QUOTED TEXT.
-- BEGIN --
On January 1, 2004, the total account value of our variable annuities with GMDBs was approximately $10.3 billion, with related death benefit exposure before reinsurance, or net amount at risk, of approximately $1.8 billion. As of January 1, 2004, contracts with GMDB features not covered by reinsurance had an account value of $3.8 billion, and a related death benefit exposure, or net amount at risk, of $256 million. Prior to adopting SOP 03-1, we held GMDB reserves on the business not reinsured. On January 1, 2004, the cumulative effect of change in accounting principle related to adopting SOP 03-1 was a $0.7 million benefit, net of taxes, for the change in reserves, less additional amortization of deferred acquisition costs, on variable annuity contracts with GMDBs.
The following table presents our exposure, net of reinsurance, by GMDB type at March 31, 2004:
Account Value |
Net Amount at Risk (a) | |||||
(In millions) |
||||||
Return of Premium |
$ | 511.9 | $ | 1.3 | ||
Ratchet |
1,452.1 | 55.7 | ||||
Roll-up |
197.2 | 0.2 | ||||
Ratchet & Roll-up |
1,948.1 | 144.5 | ||||
Total |
$ | 4,109.3 | $ | 201.7 | ||
(a) | Net amount at risk represents the guaranteed minimum death exposure, in excess of the current account value, if all contractholders died at the balance sheet date. |
The average attained age, of our contractholders with GMDBs weighted by net amount at risk, is 65.3 years of age as of March 31, 2004.
-- END --
WHAT THIS EXERCISE ASKS.
1. Recast the paragraph of the annuity disclosure that begins "On January 1, 2004, the total account value" as a short bulleted list that keeps its main figures and facts.
2. Write the next part of the annuity disclosure, picking up after its final sentence about the average attained age of contractholders.

ENTRIES PROVIDED.
-- BEGIN --
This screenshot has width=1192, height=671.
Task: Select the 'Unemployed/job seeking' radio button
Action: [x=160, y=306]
-- END --
-- BEGIN --
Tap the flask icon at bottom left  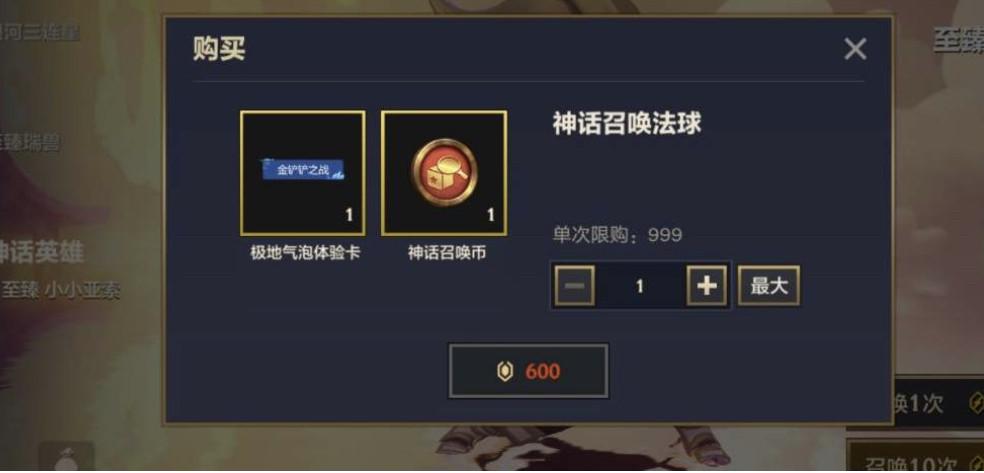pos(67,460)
-- END --
ANSWERS.
1.
- As of January 1, 2004, variable annuities with GMDBs had a total account value of about $10.3 billion. Their net amount at risk before reinsurance was about $1.8 billion.
- As of January 1, 2004, contracts with GMDB features not covered by reinsurance had an account value of $3.8 billion and a net amount at risk of $256 million.
- Before SOP 03-1 was adopted, GMDB reserves were held on the business not reinsured.
- Adopting SOP 03-1 produced a cumulative effect of a $0.7 million benefit, net of taxes. This was the change in reserves less additional amortization of deferred acquisition costs on variable annuity contracts with GMDBs.

2.
The assets supporting the separate accounts of the variable contracts are primarily mutual fund equity securities and are reflected in our Condensed, Consolidated Balance Sheet at fair value and reported as summary total separate account assets with an equivalent summary total reported for liabilities. Amounts assessed against the contractholders for mortality, administrative, and other services are included in revenues. Changes in liabilities for minimum guarantees are included in benefits and other changes in policy reserves. Separate account net investment income, net investment gains and losses, and the related liability changes are offset within the same line item in the Condensed, Consolidated Statements of Earnings.
The liability for our GMDBs on variable annuity contracts net of reinsurance was $2.5 million at January 1 and March 31, 2004. Paid GMDBs, net of reinsurance, was $0.6 million for the three months ended March 31, 2004. Incurred GMDBs, net of reinsurance, was $0.6 million for the three months ended March 31, 2004.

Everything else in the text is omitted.